═════ Records
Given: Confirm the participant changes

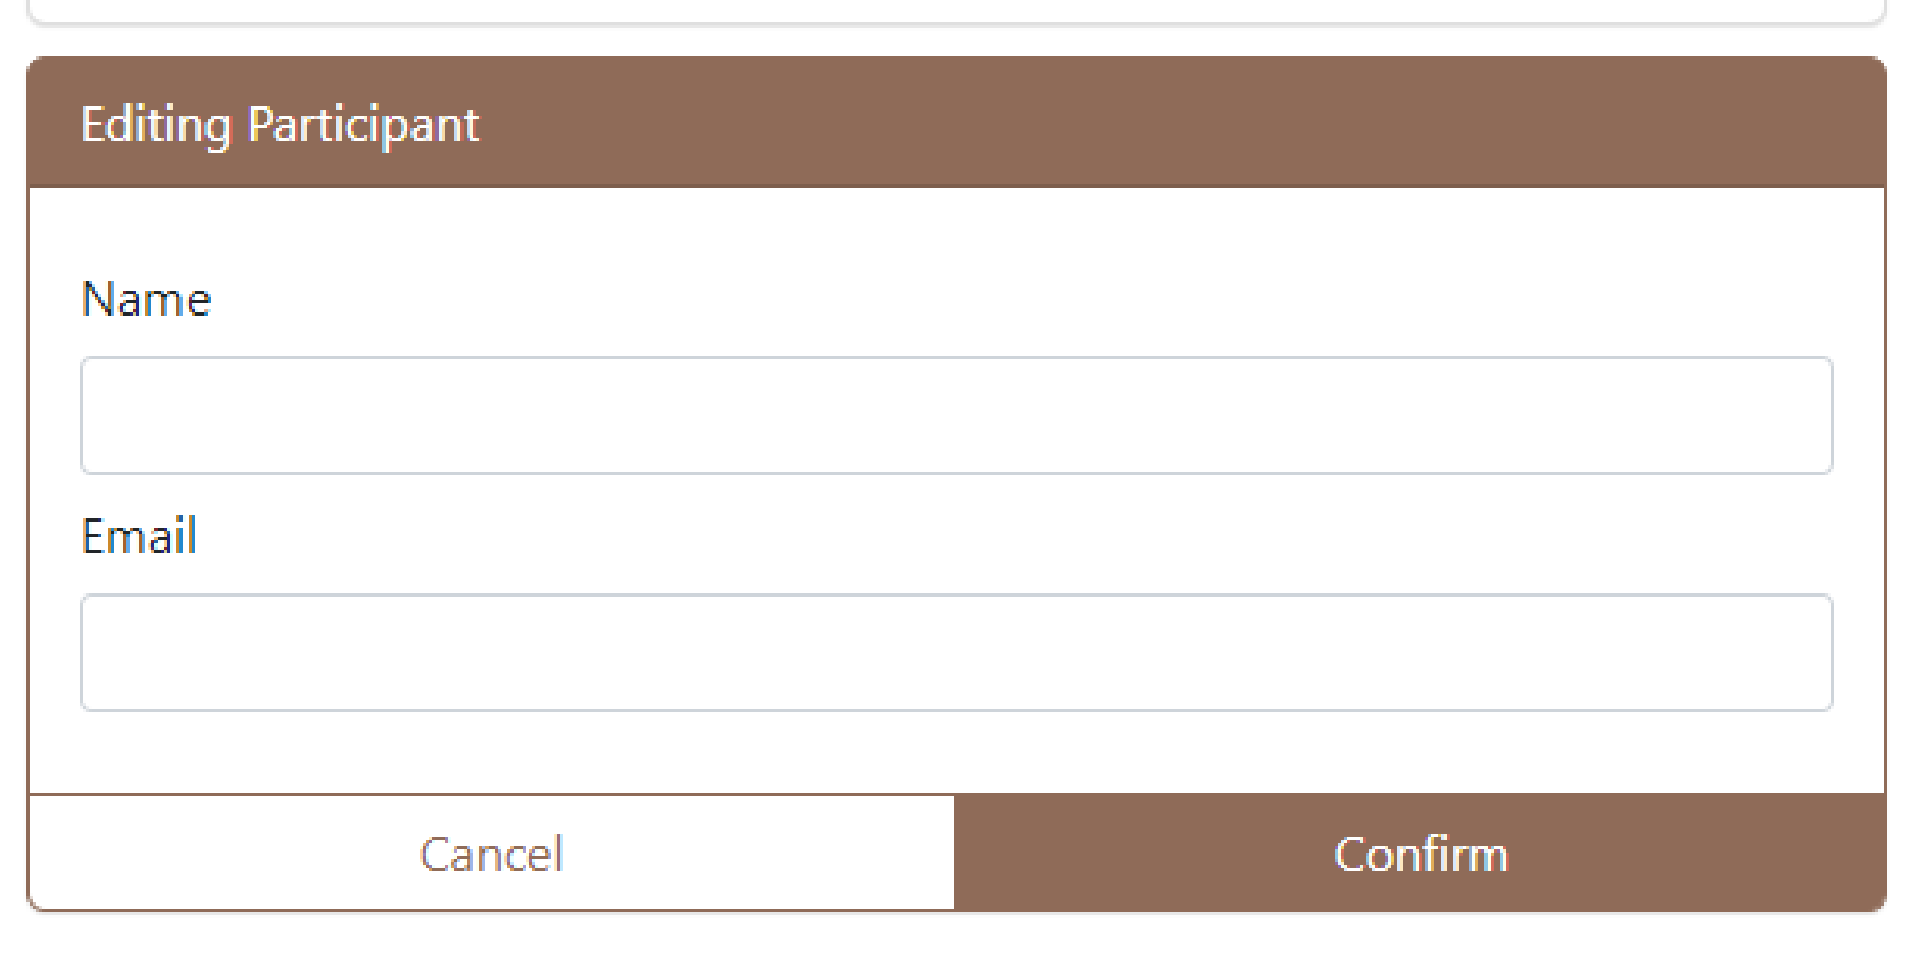Looking at the screenshot, I should 1420,853.
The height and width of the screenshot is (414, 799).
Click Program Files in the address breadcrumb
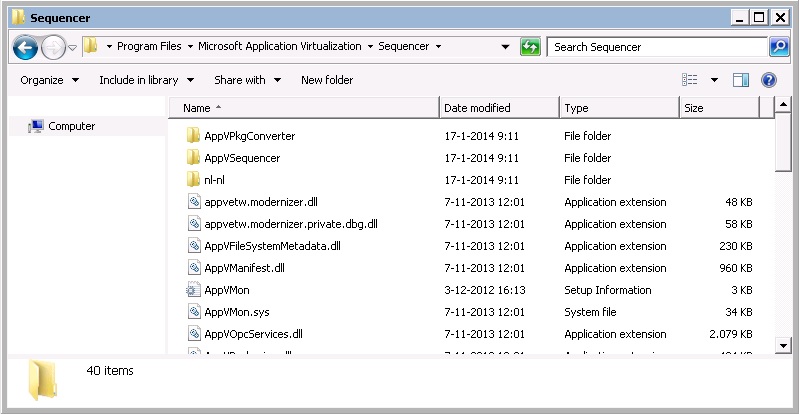point(151,47)
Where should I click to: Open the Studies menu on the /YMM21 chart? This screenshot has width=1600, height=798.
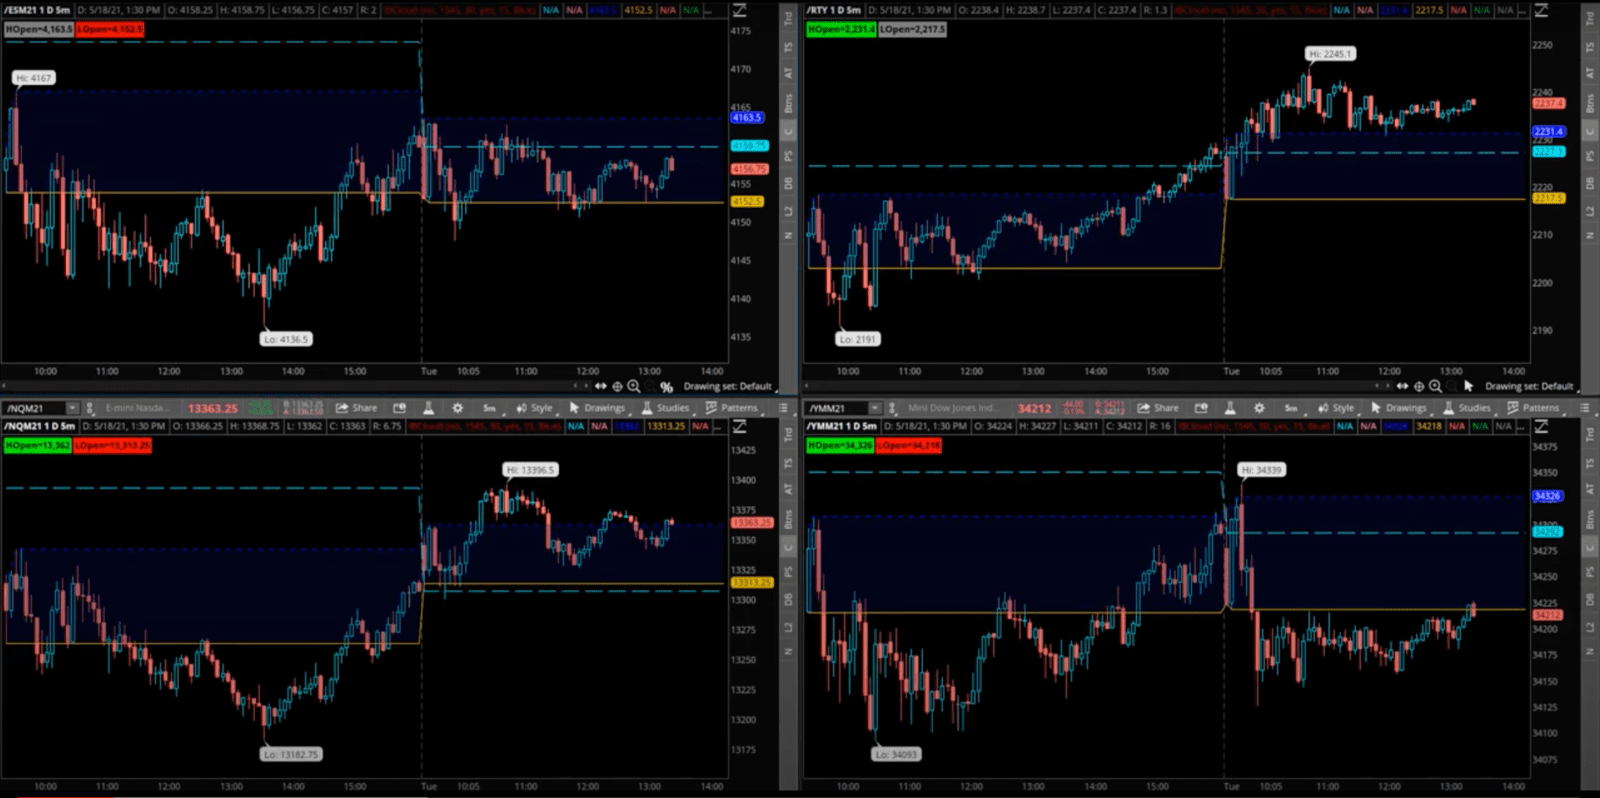point(1467,408)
══════════
All lines from the one containing "Where should I" through the final line of the entries above are to be copied exactly; the pictures are not.

Where should I click to: Open the Studies menu on the /YMM21 chart? This screenshot has width=1600, height=798.
point(1467,408)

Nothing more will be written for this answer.